MyParquetAvroWriterSnappy类java实现：

import org.apache.avro.Schema;
import org.apache.avro.generic.GenericData;
import org.apache.avro.reflect.ReflectData;
import org.apache.flink.formats.parquet.ParquetBuilder;
import org.apache.flink.formats.parquet.ParquetWriterFactory;
import org.apache.parquet.avro.AvroParquetWriter;
import org.apache.parquet.hadoop.ParquetWriter;
import org.apache.parquet.hadoop.metadata.CompressionCodecName;
import org.apache.parquet.io.OutputFile;

import java.io.IOException;

public class ParquetAvroWriterSnappyDemo {

    public static <T> ParquetWriterFactory<T> forReflectRecord(Class<T> type, CompressionCodecName codecName) {
        final String schemaString = ReflectData.get().getSchema(type).toString();
        final ParquetBuilder<T> builder = (out) -> createAvroParquetWriter(schemaString, ReflectData.get(), out, codecName);
        return new ParquetWriterFactory<>(builder);
    }

    private static <T> ParquetWriter<T> createAvroParquetWriter(
            String schemaString,
            GenericData dataModel,
            OutputFile out,
            CompressionCodecName codecName) throws IOException {

        final Schema schema = new Schema.Parser().parse(schemaString);

        return AvroParquetWriter.<T>builder(out)
                .withSchema(schema)
                .withDataModel(dataModel)
                .withCompressionCodec(codecName)
                .build();
    }

    private ParquetAvroWriterSnappyDemo() {}
}

我们重新自定义了带压缩的写入方法后，就可以指定压缩名字传入了，我们这里分别用parquet写入和parquet+snappy压缩写入10万条相同数据验证代码的正确性：

886.0 K /tmp/test/2020-11-11-uncompress
449.8 K /tmp/test/2020-11-11-compress

虽然数据较少，但是也能看出来，压缩设置确实生效了。

自定义分桶策略

Flink 提供了两个分桶策略：

BasePathBucketAssigner，不分桶，所有文件写到根目录；
DateTimeBucketAssigner，基于系统时间(yyyy-MM-dd–HH)分桶。
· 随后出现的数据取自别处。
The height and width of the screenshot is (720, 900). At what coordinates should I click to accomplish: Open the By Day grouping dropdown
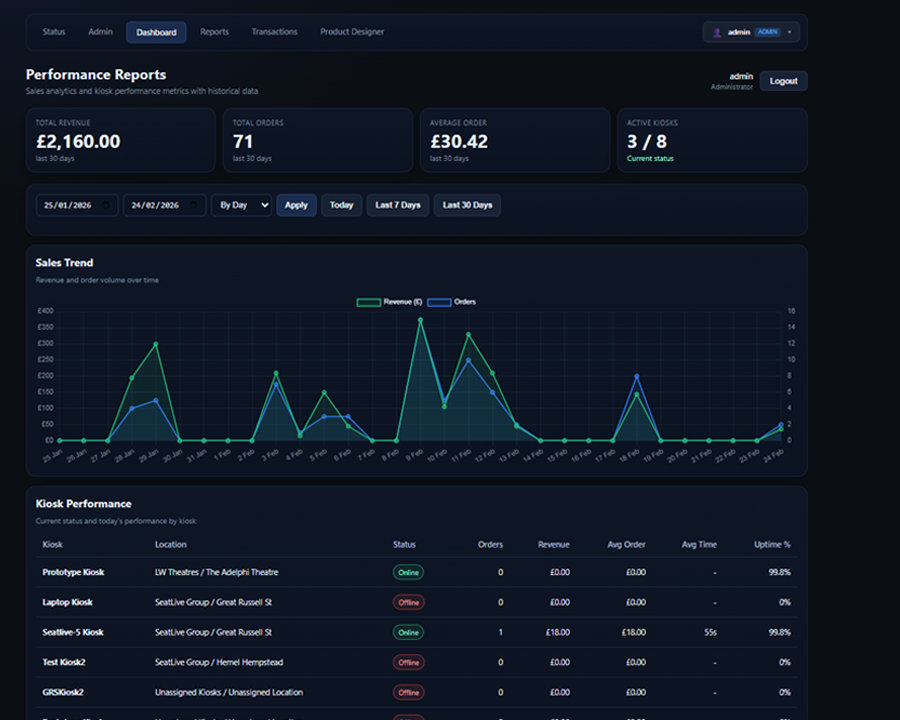tap(240, 205)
我们在实际生产中往往根据不同要求调整分桶策略（说白了就是自定义文件写入的文件夹的名字）例如按天的自定义分桶：

private class DayBucketAssigner(formatString: String,zoneId: ZoneId) extends BucketAssigner[DemoBean,String] {
    private val serialVersionUID = 10000L
    // DateTimeFormatter被用来通过当前系统时间和DateTimeFormat来生成时间字符串
    private var dateTimeFormatter:DateTimeFormatter = null
    override def getBucketId(element: DemoBean, context: BucketAssigner.Context): String = {
      if(dateTimeFormatter == null){
        dateTimeFormatter = DateTimeFormatter.ofPattern(formatString).withZone(zoneId)
      }
      val dateStr = dateTimeFormatter.format(Instant.ofEpochMilli(context.currentProcessingTime()))
      dateStr
    }

    override def getSerializer: SimpleVersionedSerializer[String] = {
      SimpleVersionedStringSerializer.INSTANCE
    }
  }